The land transfer tax, or “luxury tax,” increases based on the value of the home will begin at a 3.5 per cent tax for homes over $3 million up to $4 million and will go all the way up to 7.5 per cent for homes valued at more than $20 million. For a $4 million home, that would amount to a $10,000 difference in land transfer taxes compared to the current structure. For homes in the $8 million range and above, the additional costs hit six figures.
“For people who want to avoid the taxes, it’s more the homes over $7, $8 million where the amount starts feeling significant to buyers,” Cohen said. “So the uber high-end has got their eye on vacant homes, because they see them as attractive, that the sellers could close with them by Dec. 31.”
However, Cailey Heaps, president of Heaps Estrin Real Estate Brokerage, said sellers and buyers are finding ways to close before the Dec. 31 deadline even if homes aren’t vacant. “Some people are buying to close quickly, and then rent it back to the seller so that the sellers aren’t rushed to leave. The workaround is the renting back solution.”
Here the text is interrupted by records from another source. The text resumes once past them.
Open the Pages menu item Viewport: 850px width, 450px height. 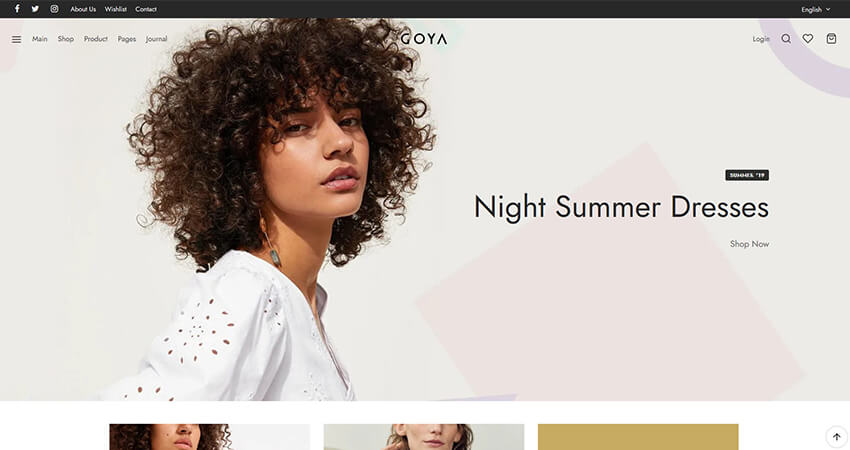127,39
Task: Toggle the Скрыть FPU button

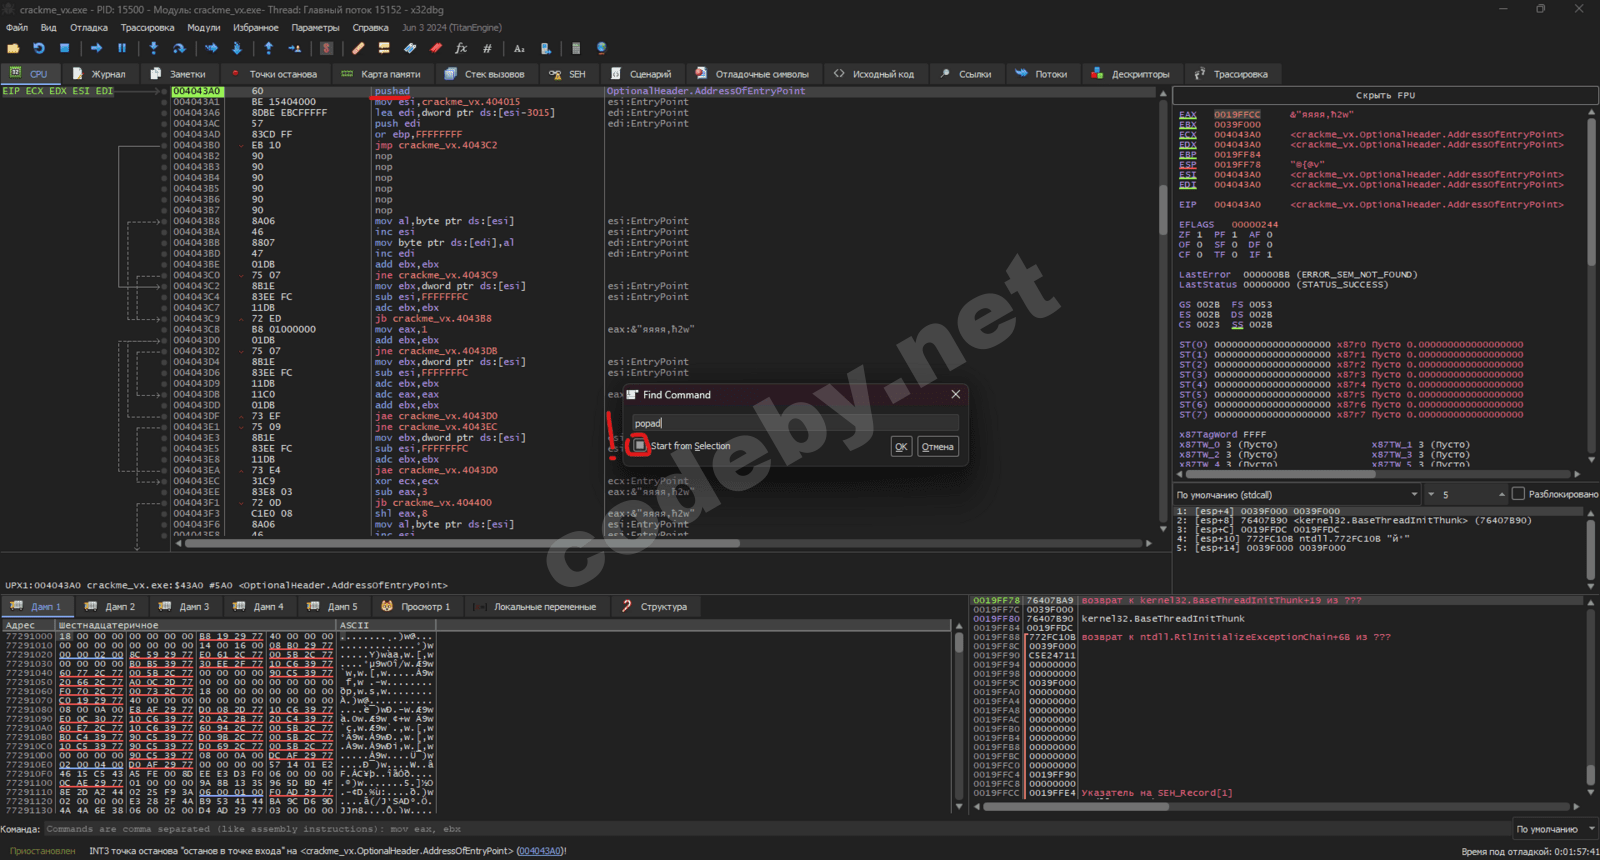Action: (x=1385, y=95)

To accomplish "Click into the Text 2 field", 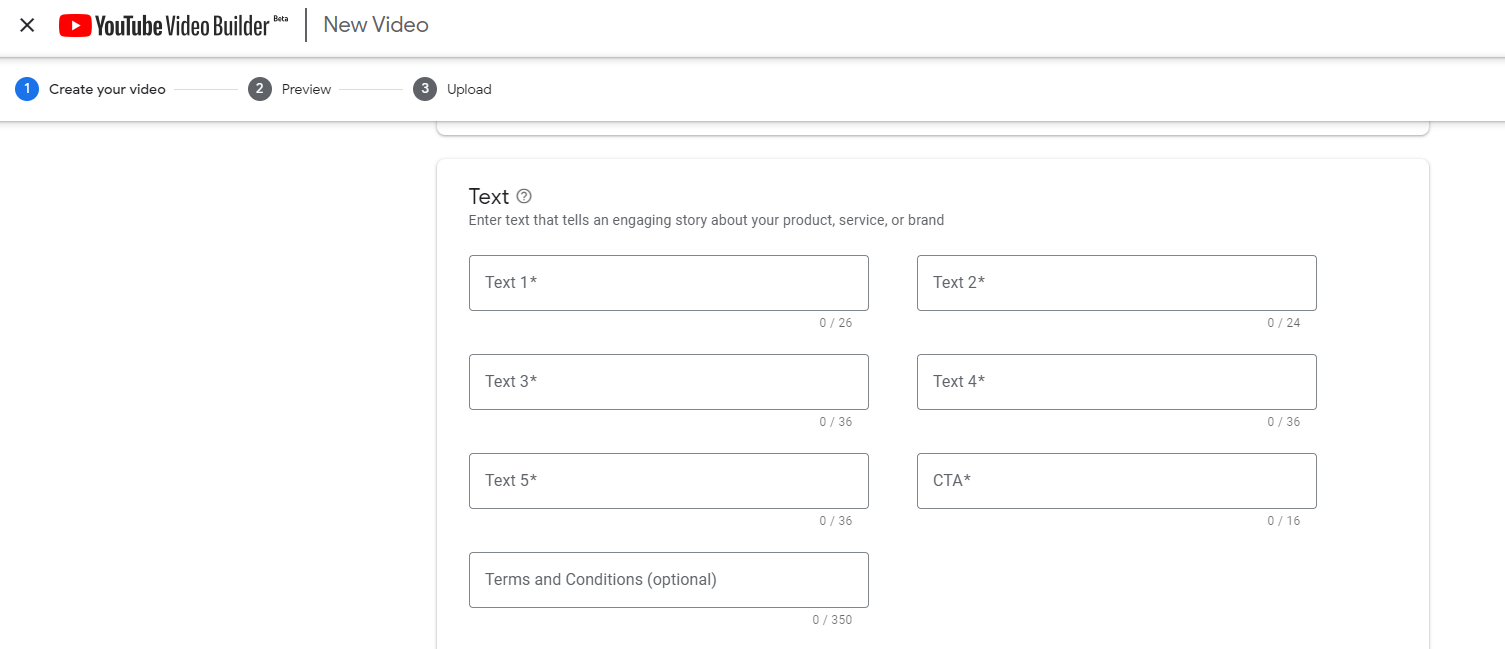I will (1116, 283).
Cohen has noticed a similar trend. “Buyers are saying, ‘If we were closing in April anyway, I’ll buy it now, rent your house back to you. You pay your utilities and taxes and I won’t charge you rent,’” he said. “And they’ll do it because they’re saving on a whopping tax.”
Looking at the numbers of sales and listings for luxury homes from September to November so far this year compared to last year, Cohen has specifically seen an increase in sales and listings for homes over $10 million. In September, October and November of 2022, there were no sales of homes over $10 million. This year in the same period, there were seven. There has also been an increase in over $10 million home listings in October and November compared to last year — from just eight in 2022 to 25 in 2023.
But Cohen noted that these numbers don’t reflect the full picture, since several off-market networks, where realtors share listings in Whatsapp or Facebook groups or privately instead of listing on MLS, have emerged since COVID and are particularly popular for luxury homes.
Overall, Heaps said that the ultra high-end market has already been performing well lately compared to the rest of the market.
“Interest rates have less of an impact for these people,” she said. “And now that segment of the market is motivated to move quickly based on the impending land transfer tax.”
Heaps said she anticipates a slower start to 2024 as people adjust to the changes within the market.
For 2024, Cohen said the effect on the market depends on what happens in those first few months. “There could be some price adjustments, and you might have sellers agreeing to pay the excess buyer tax.”
Ultimately, he said it’s just a matter of time before everyone accepts this luxury tax as the new normal: “Toronto is a very accepting market. I think by June, there will be complete acceptance, in perfect Canadian form.”